● 文書抜粋:
アデノウイルス感染症
アデノウイルスは一般的な風邪から胃腸炎や結膜炎など多彩な症状を引き起こすウイルスです。いわゆるプール熱など夏場の感染症の代表の1つであり、高い感染性を示す場合が多く、保育園や幼稚園、家庭内でまとまった流行を引き起こします。
咽頭結膜熱(プール熱)
突然の高熱で発症し、頭痛やのどの痛みが現れます。ほぼ同時に目の充血や目やに、目の痛みも出現します。目の症状は一般的には片方の目から始まり、その後もう一方の目にも症状が出始めます。3~5日程度症状が持続して、その後改善していきます。
流行性角結膜炎
強い目の充血、目の痛み、多量の目やにが出現します。目の症状は他のウイルスによる結膜炎よりも強く出る場合が多く、発症後2~3週間程度かけて症状が改善していきます。感染性が大変強く、家庭内感染や院内感染を起こすことが多いことで有名です。
急性出血性膀胱炎
排尿時の違和感、痛みとともに血尿が出ます。発熱はなく、1週間程度で症状は改善します。
大腸菌などによる細菌性と見分けがつかないため、抗菌薬の内服を行います。
検査
のどや目(下瞼の内側)を綿棒でこすり迅速抗原検査を行います。
30分程度でアデノウイルス感染症が陽性か陰性か判断できます。

● 演習問題:
**A)** アデノウイルス感染症の解説によると、迅速抗原検査で陽性か陰性かを判断できるまでの所要時間はどの程度か。
**B)** アデノウイルス感染症の解説に照らし、次の(i)~(iii)がそれぞれ合致するかを「はい」か「いいえ」で答え、判断の根拠となる語句を原文どおり引用せよ。(i) 急性出血性膀胱炎では発熱がみられる。(ii) 流行性角結膜炎の症状は、発症後2~3週間程度かけて改善する。(iii) 咽頭結膜熱の目の症状は、両目に同時に出始める。
各エントリは、アデノウイルス感染症の解説とは別の出典から採られたものです。

● データセット抜粋:
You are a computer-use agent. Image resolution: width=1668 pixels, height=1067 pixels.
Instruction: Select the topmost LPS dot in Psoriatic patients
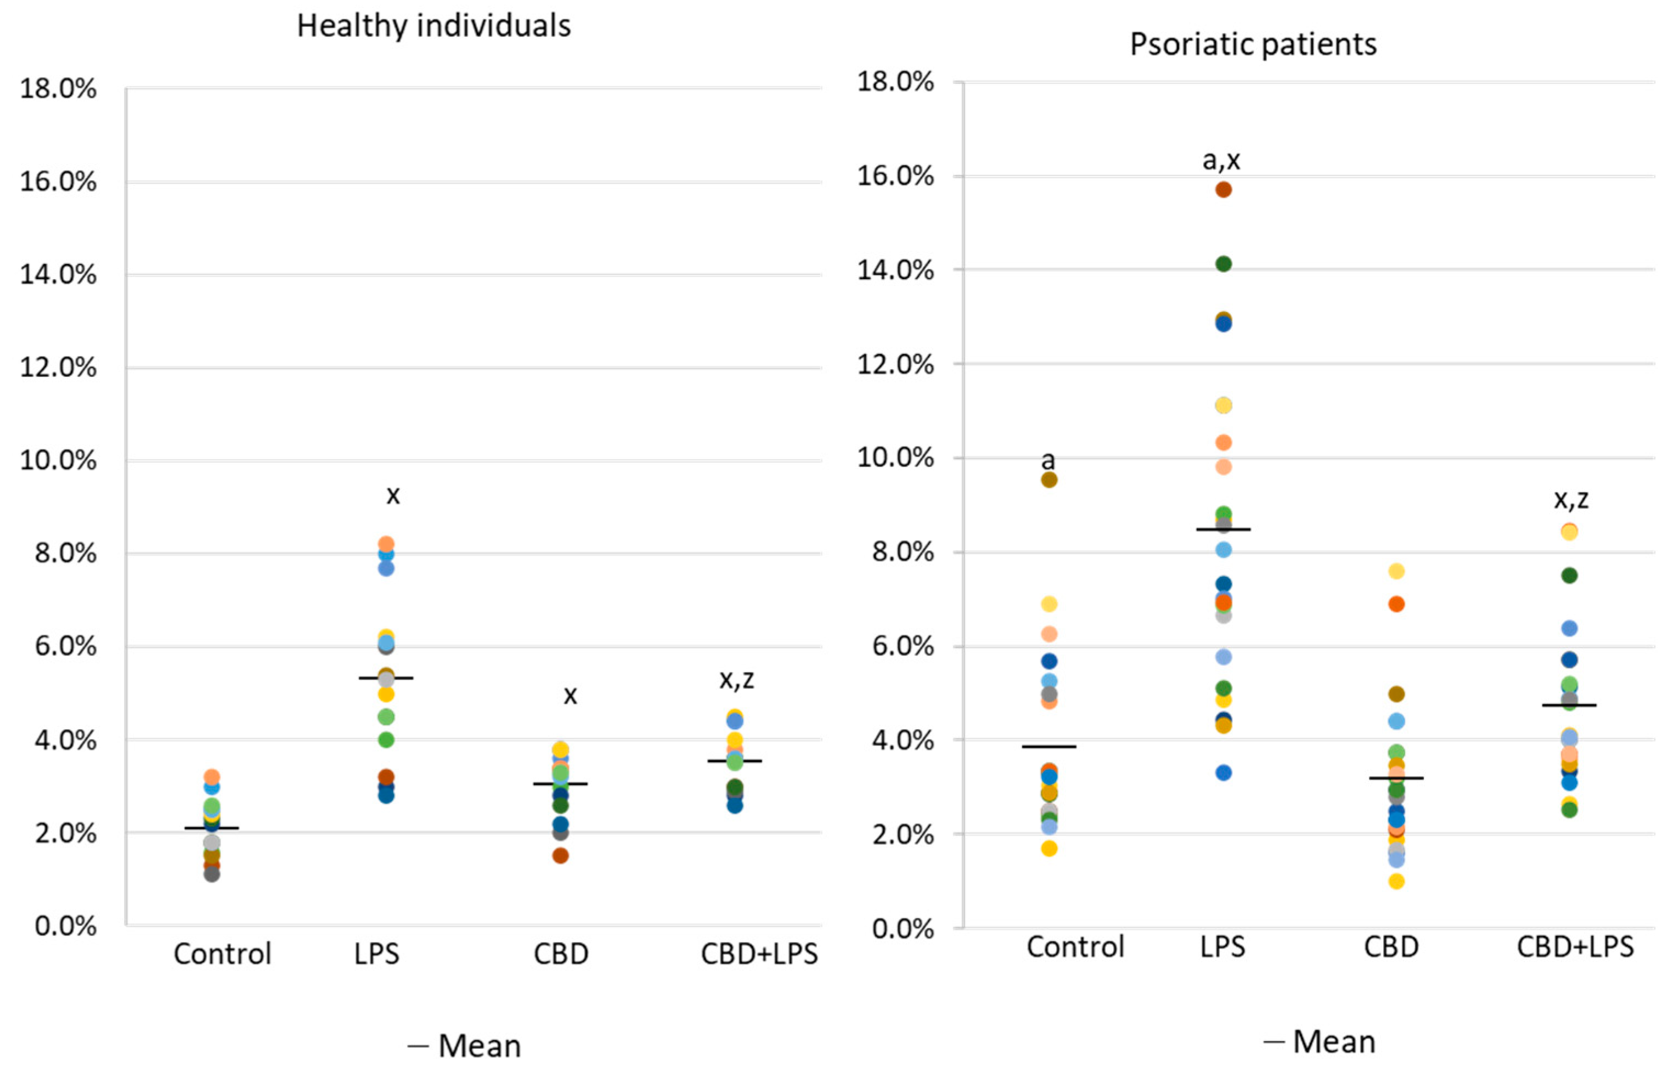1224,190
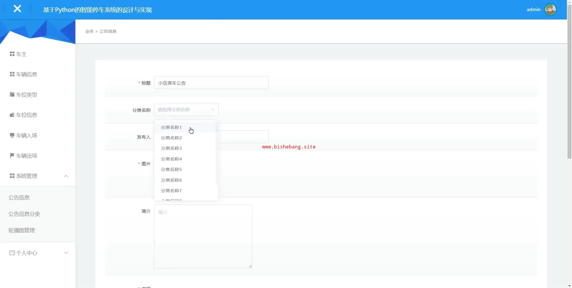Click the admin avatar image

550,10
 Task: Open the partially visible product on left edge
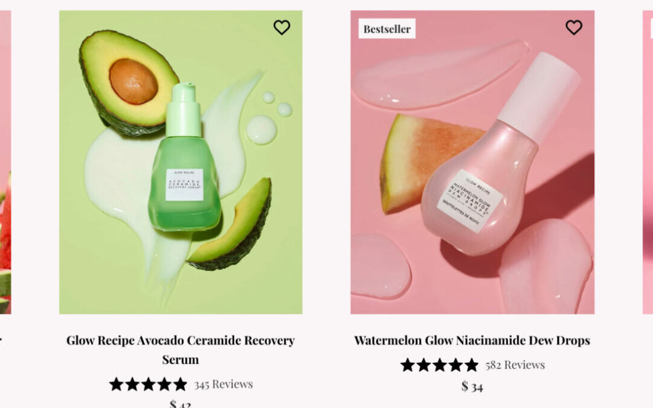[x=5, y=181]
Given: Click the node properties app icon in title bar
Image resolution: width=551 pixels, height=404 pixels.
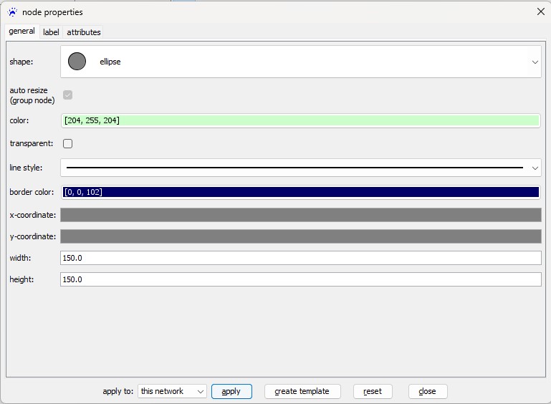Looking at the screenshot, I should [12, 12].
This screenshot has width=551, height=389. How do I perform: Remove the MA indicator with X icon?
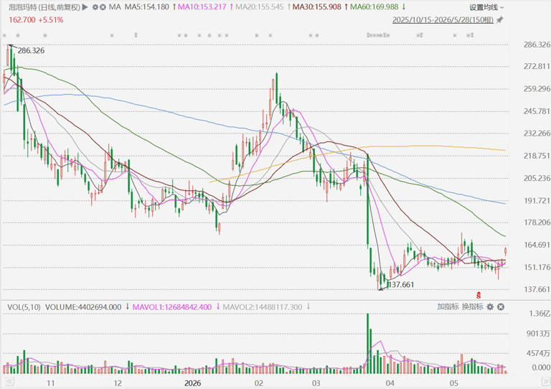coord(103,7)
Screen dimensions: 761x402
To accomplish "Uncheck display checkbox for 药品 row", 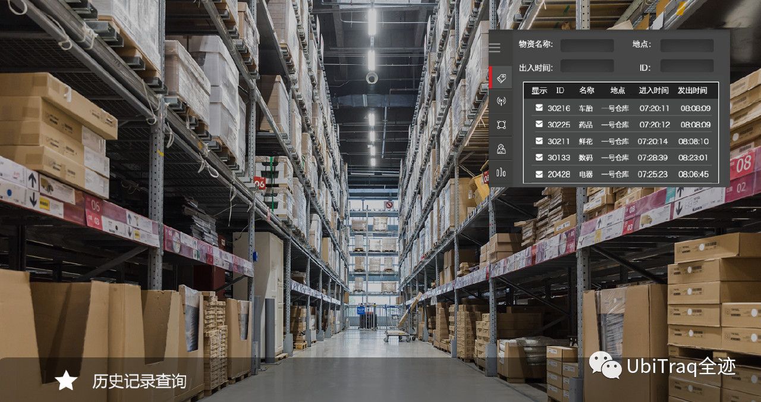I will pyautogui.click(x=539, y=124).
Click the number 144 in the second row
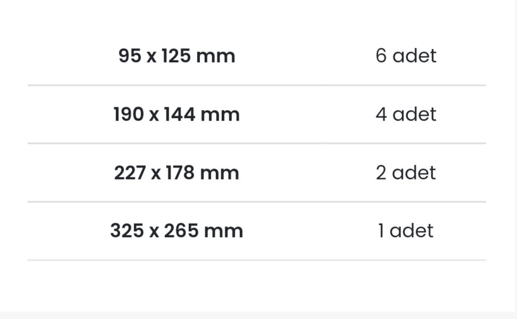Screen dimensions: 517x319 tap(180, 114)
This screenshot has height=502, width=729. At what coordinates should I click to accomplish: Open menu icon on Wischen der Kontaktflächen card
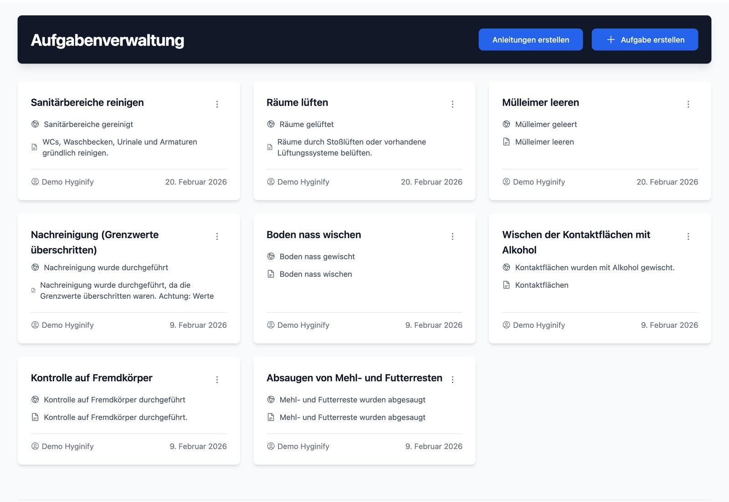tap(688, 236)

● 各問の解答:
**A)** 30分程度です。

**B)**
(i) いいえ。「発熱はなく」
(ii) はい。「発症後2~3週間程度かけて症状が改善していきます」
(iii) いいえ。「目の症状は一般的には片方の目から始まり」